Denial of service via hash bucket collisions!

This is clever:

Researchers have shown how a flaw that is common to most popular Web programming languages can be used to launch denial-of-service attacks by exploiting hash tables.

Researchers Alexander Klink and Julian Wälde explained that the theory behind such attacks has been known since at least 2003, when it was described in a paper for the Usenix security conference, and influenced the developers of Perl and CRuby to "change their hash functions to include randomization."

"This attack is mostly independent of the underlying Web application and just relies on a common fact of how Web application servers typically work," the team wrote, noting that such attacks would force Web application servers "to use 99% of CPU for several minutes to hours for a single HTTP request."

Basically you pass a zillion parameters that hash into the same bucket (meaning you need to know the bucket size) and the hash table goes O(N^2) while trying to parse the arguments to see if they're even valid.

Easily thwarted by keeping N small by limiting request size or number of parameters early, but it's a neat trick anyway.

Tags: , , ,

7 Responses:

  1. Hi jwz,

    A few comments: The name is "Julian Wälde", looks like the Umlaut went missing with copy-and-pasting. The attacks we presented were on the hash functions itself, so you do not need to know the bucket size. The complexity goes to O(N^2), not O(N*2). Validity of the arguments is not the purpose of the parsing, but putting them into a hash table structure so a web app programmer can access them. Also, limiting the number of parameters works for this particular instance, but if other attacker-controlled data (such as JSON in an AJAX scenario) is put into a hash table, you run into the same problem. Randomization or use of other data structures (as suggested by djb) is the only "real" solution I believe.

    Best, Alex

  2. Chas. Owens says:

    The easiest way to do this (at least in Perl 5) is to use keys made up of NUL characters (i.e. ASCII 0). No amount of adding, multiplying, or shifting will add a bit to 0, so all of the keys map to the first bucket (turning the hash into a linked list). As of Perl 5.8.1 (Sep 2003), Perl 5 has a heuristic that detects pathological keys and uses a pseudorandom seed as part of the hash function. As you can imagine this causes a problem for replicating errors in tests, so you can tell perl to use a specific seed using the PERL_HASH_SEED environment variable. You can also ask what the current seed is with Hash::Util::hash_seed. You can read more in perldoc perlsec.

  3. Jed Davis says:

    Everyone who was paying attention fixed this eight years ago when it was news. Corollary: approximately everyone except Perl wasn't paying attention. I'm surprised only that it took this long to blow up.

  4. nikita says:

    An even nicer trick is to exploit hash collisions in the kernel. For example, Linux VFS hashes all cached names in a directory (dcache).
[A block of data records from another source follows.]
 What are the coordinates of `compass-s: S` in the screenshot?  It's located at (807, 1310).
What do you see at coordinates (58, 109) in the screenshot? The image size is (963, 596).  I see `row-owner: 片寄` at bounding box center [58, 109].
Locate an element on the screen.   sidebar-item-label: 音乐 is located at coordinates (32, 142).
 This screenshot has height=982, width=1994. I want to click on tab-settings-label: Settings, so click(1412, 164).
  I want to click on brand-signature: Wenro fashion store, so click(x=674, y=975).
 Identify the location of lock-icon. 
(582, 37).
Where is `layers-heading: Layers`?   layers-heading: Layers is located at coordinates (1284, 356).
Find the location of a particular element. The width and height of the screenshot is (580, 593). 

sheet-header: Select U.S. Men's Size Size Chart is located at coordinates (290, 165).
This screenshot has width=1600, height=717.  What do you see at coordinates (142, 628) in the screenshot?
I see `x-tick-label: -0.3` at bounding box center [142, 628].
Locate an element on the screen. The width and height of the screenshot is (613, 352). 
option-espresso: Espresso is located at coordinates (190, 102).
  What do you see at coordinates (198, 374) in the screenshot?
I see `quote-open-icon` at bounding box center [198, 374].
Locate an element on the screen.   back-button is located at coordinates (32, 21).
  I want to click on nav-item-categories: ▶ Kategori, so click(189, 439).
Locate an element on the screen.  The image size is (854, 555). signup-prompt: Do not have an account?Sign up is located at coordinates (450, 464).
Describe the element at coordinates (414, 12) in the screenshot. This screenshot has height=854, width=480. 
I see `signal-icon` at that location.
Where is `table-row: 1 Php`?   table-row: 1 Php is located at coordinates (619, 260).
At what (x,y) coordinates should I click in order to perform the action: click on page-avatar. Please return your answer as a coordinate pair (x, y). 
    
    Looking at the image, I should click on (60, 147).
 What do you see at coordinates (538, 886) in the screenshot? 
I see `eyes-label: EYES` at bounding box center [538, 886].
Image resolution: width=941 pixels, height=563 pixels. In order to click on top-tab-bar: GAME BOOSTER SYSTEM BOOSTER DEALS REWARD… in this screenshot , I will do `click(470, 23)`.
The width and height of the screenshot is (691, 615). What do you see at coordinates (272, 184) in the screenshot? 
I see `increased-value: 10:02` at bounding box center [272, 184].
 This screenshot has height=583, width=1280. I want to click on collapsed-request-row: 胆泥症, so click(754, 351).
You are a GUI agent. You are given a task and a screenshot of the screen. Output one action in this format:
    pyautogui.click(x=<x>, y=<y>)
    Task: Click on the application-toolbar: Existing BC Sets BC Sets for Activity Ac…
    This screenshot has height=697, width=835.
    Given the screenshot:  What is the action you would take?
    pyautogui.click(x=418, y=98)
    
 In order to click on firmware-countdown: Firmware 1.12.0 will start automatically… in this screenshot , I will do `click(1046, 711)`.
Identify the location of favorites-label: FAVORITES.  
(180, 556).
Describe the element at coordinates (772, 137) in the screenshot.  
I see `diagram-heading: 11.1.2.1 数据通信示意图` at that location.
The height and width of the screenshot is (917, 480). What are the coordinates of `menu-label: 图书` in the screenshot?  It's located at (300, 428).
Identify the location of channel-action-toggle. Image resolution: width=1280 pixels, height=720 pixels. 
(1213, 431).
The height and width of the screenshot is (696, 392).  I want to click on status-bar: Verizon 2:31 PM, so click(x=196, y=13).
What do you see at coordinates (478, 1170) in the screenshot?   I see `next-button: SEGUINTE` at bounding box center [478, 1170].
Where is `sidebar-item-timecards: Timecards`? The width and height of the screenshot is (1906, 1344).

Bombard HTTP server with a stream of GETs with non-existing names hashing to the same bucket as the target name and voilà: any access to the target name would have to traverse this long list of "negative dentries" first.

  5. Thomas Lord says:

    For similar reasons, I'm surprised that imprecise stack-scanning GC was (and still somewhat is) popular.

    • hattifattener says:

      Well, the old wisdom was you shouldn't use GC at all if random slowdowns and response time hiccups weren't OK.